The Oireachtas banking inquiry has sought board minutes and other internal records stretching back more a decade from the Central Bank. The inquiry’s request comes as newly released Bank of England minutes from 2008 show that Ireland’s bank guarantee was blamed in London for bringing global interbank lending to a standstill after the Lehman bankruptcy.
“Actions announced first by the Irish government and then the German government were both unclear and unco-ordinated and led effectively to a ‘beggar thy neighbour’ policy which froze the international banking system,” said a Bank of England minute from October 2008, a fortnight after the guarantee.
The records of the Bank of England court of directors – its board – were published on foot of a transparency drive by its governor Mark Carney. The release of hundreds of pages of records from 2007-09 follows demands from MPs, who are scrutinising how the Bank of England grappled with the crisis.
The British documents emerge as the Oireachtas inquiry awaits records from the Central Bank, one of several institutions to which it sent a request for documents in the days before Christmas.
The panel of TDs and Senators will conduct a public hearing next Thursday with Central Bank governor Patrick Honohan, its third witness. It is seeking the board records of the Central Bank from the late 1990s until 2013 ahead of hearings with political figures, bankers and regulators.
The Central Bank worked under various legal mandates in that time. Board appointments records and board subcommittee minutes were also sought.
In his 2010 report on the crash, Prof Honohan found that Central Bank minutes and those of then financial services regulatory authority typically recorded “only the broad consensus” on issues discussed and decisions taken.
“They do not describe in any detail the frequent debates and often significant differences of opinion that, according to board and authority members interviewed for this report, existed on some issues, especially the possible risks to financial stability,” he said.
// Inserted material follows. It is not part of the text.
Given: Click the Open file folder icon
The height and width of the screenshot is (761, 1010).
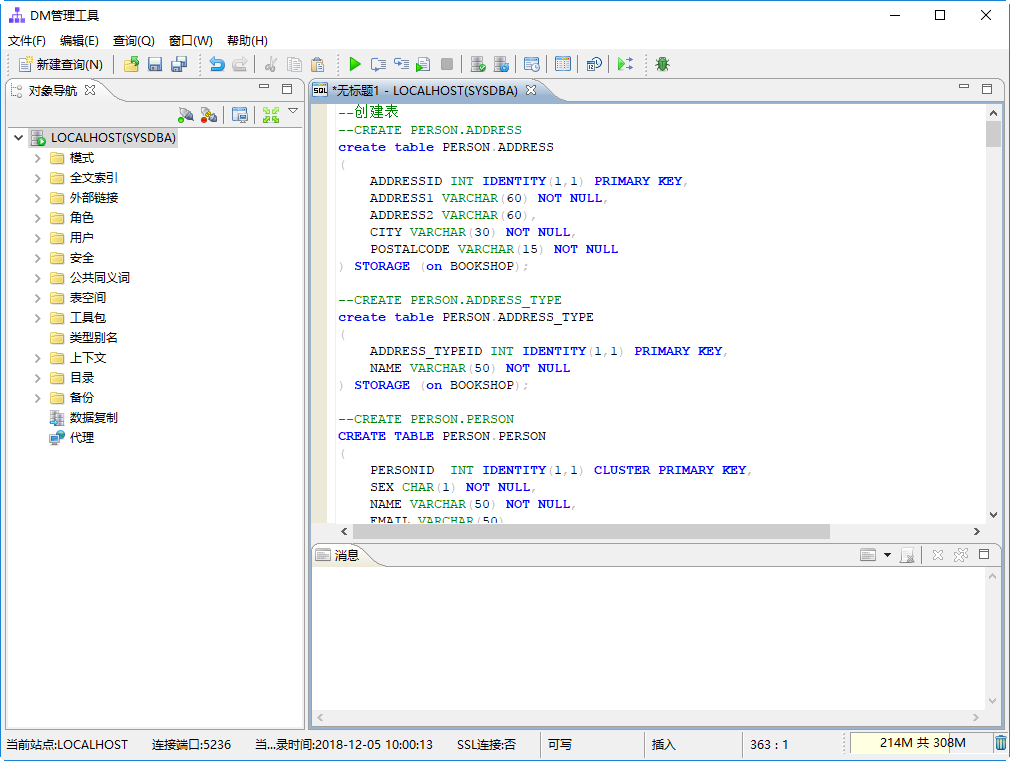Looking at the screenshot, I should click(131, 64).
The Bank of England records point to disarray on its board, with directors in the dark about the extent of problems in Northern Rock at the outset of crisis.
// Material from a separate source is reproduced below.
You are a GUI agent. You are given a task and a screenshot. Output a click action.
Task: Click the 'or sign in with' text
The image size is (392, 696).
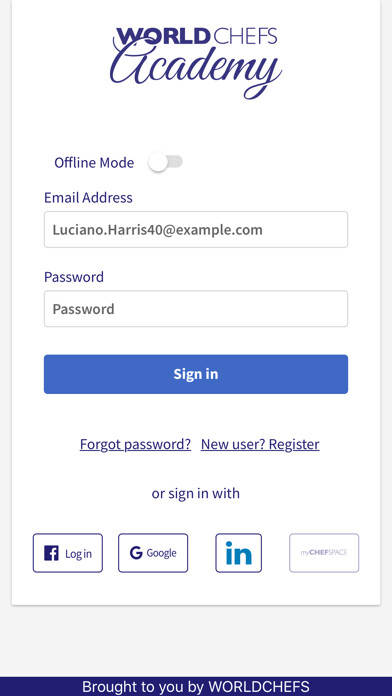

Scant reference is made to Ireland – the only mention of the guarantee is in a minute on October 15th, 2008, two weeks after the intervention to underwrite all debts of Irish banks.
“It was noted that the past month had been traumatic for financial markets and the banking system. In the US, Lehman Brothers had failed, Merrill Lynch had been sold and AIG had been taken into quasi-public ownership,” it said.
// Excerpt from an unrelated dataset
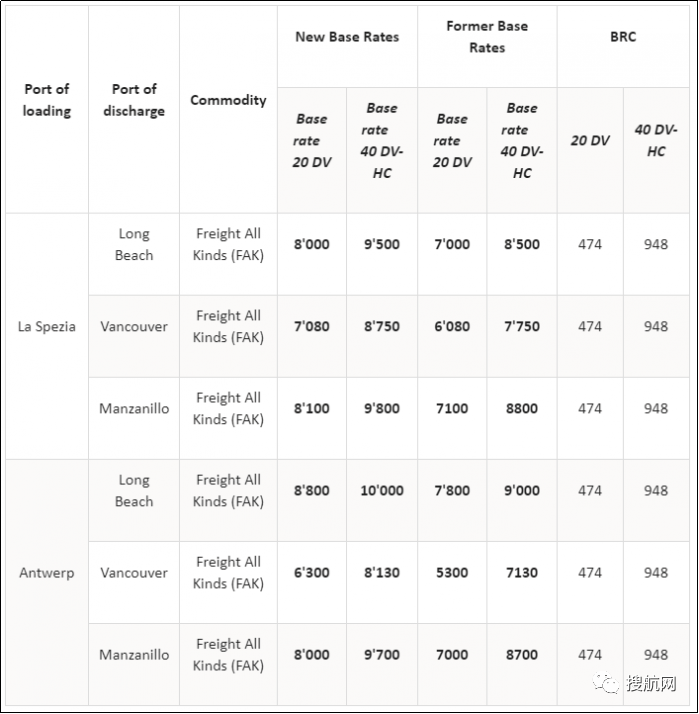
Task: Click the 5300 former base rate cell
Action: (x=452, y=573)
“These events had illustrated that the crisis had become much more serious. It was suggested that the failure of Lehman Brothers would be viewed as the date that triggered the crisis but it was not the underlying cause.” The Irish guarantee was cited as an example of the lack of international co-ordination, which “proved to be as much a trigger for the crisis” as Lehman.
“One of the maxims of the central banking and regulatory community over the past decade had been that no institution was too big to fail, but it was apparent that some were too large to wind down in an orderly way. Attempting to do that had tipped the system into the final throws [sic] of a crisis.”
A quarterly financial stability report in a minute on February 12th, 2009, said the position of the Irish banks in Britain was one of two particular areas of focus. This involved “intensive monitoring and contingency planning”.